人们将其称之为“索洛悖论”,又称“生产率悖论”,它揭示了当时一个令人困惑的现象 :尽管企业大量投资信息技术,但在宏观的经济生产率统计数据上,却几乎看不到这些投资带来的明显提升。

为什么会发生这种现象?

理解这个悖论,必须先理解一个关键环节 :在科技进步与人们福祉提升之间,通常隔着“经济发展 (GDP 增长)”这一环。但这一环有时是可以被跳过的 :你自己做一顿可口的饭菜,把屋子打扫得窗明几净,种的花草赏心悦目……这些提升了你的生活质量,但却无法计入 GDP 的增长当中。

同理,网络和 AI 带来的是“方便”,而方便的含义是减少交易环节,也就是减少交易额,而 GDP 正是按照交易额计算的,那么“方便”就相当于通缩。

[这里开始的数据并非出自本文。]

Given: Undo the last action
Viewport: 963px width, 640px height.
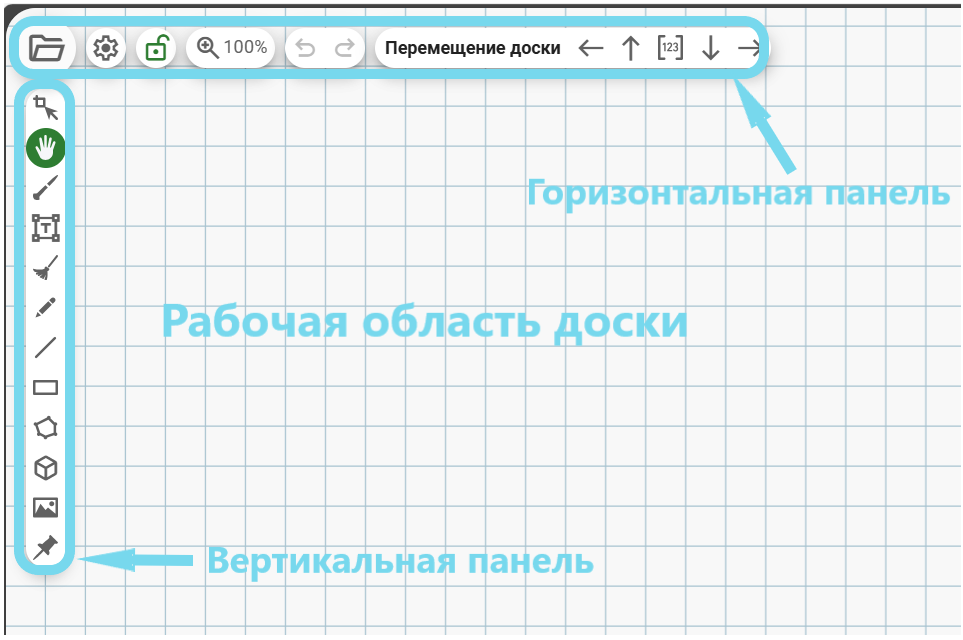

这正是山姆 ·奥特曼在多个场合强调的观点 :AI 经济的本质是通缩,它将带来“巨大通缩效应”。

这种“AI 通缩”使得人类经济发展史上第一次出现产业革命与消费革命相冲突的现象 :产业革命减少了人力的使用,人力使用的减少又加剧了失业,再进一步的结果,就是可能降低消费。

现代经济体系的运转链条是,技术进步通过经济增长渗透进人们的生活,让现代经济实现成果传递和循环过程。但现在,技术进步跳过了经济增长这个中间环节,直接落到日常生活的便利上。这意味着,现代经济体系中那个关键的传递和循环过程,被打断了。

“AI 通缩”与传统通缩有本质区别“AI 的本质是通缩”,这一观点挑战了 传统认知中“技术进步往往伴随温和通胀”的假设。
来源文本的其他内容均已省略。